Ron Gilbert won’t post about the new Monkey Island anymore following online abuse, on The Verge

EU delivers

One of the trinkets that the EU gave us was being able to move around with internet access on our phones without having to pay abusive fees. The thing is that the benefit had an expiration date (2022), but luckily for us, this measure has been extended for another decade. Hopefully by then we will have a global network of free access to information.
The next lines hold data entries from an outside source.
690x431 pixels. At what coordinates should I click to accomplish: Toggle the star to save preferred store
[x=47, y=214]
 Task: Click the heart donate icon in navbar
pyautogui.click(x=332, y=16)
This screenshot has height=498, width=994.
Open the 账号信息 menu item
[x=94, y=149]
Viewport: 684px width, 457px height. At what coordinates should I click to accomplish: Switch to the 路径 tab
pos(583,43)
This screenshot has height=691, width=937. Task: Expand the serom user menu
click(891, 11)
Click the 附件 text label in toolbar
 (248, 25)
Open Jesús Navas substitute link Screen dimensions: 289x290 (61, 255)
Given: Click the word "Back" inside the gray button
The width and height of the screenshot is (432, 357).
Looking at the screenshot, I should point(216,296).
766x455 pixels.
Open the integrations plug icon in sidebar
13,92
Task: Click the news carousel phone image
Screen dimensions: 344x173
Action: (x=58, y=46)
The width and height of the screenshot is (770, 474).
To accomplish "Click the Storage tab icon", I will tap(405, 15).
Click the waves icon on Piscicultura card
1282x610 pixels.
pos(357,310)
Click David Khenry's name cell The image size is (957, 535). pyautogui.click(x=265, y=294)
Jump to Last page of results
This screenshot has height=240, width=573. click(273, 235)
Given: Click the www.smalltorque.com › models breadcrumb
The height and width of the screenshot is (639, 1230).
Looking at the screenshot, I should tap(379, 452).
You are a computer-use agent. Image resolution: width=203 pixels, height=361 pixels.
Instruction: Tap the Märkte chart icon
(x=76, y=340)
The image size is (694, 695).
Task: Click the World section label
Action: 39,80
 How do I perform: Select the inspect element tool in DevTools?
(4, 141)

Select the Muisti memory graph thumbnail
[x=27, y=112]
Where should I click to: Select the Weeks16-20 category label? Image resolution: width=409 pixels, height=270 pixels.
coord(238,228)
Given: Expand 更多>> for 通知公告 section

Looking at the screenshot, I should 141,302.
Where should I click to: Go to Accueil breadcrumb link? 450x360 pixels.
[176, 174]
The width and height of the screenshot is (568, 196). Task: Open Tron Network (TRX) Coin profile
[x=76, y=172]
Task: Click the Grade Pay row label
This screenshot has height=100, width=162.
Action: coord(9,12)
European Union keeps mobile roaming fees at bay for another decade, on TechCrunch

I am here in my mould

Really cool article on the story behind one of the most famous songs of the past few decades. I was not aware of any of it, but to be honest, it does not really surprise me. After all, we keep seeing almost every month stories about plagiarism in music, and stupid fights about who sampled what or who should be on the credits of some song. Anyway, quite the dick move from Jagger and Richards to not back a fellow musician (it is not like they really needed the money from royalties…).

‘60 Songs That Explain the ’90s’: The Bittersweet History of “Bitter Sweet Symphony”, on The Ringer

The future is here

And we cannot even imagine what a technology such as CRISPR will enable in the following years. I have shared before some of the ideas based on it, such as fighting global warming, but the list is almost endless. There are some very important moral debates too, which makes the topic extremely interesting. You can take a look in this nice article from the New York Times.

CRISPR, 10 Years On: Learning to Rewrite the Code of Life, on The New York Times

And that’s it for the week. Stay safe!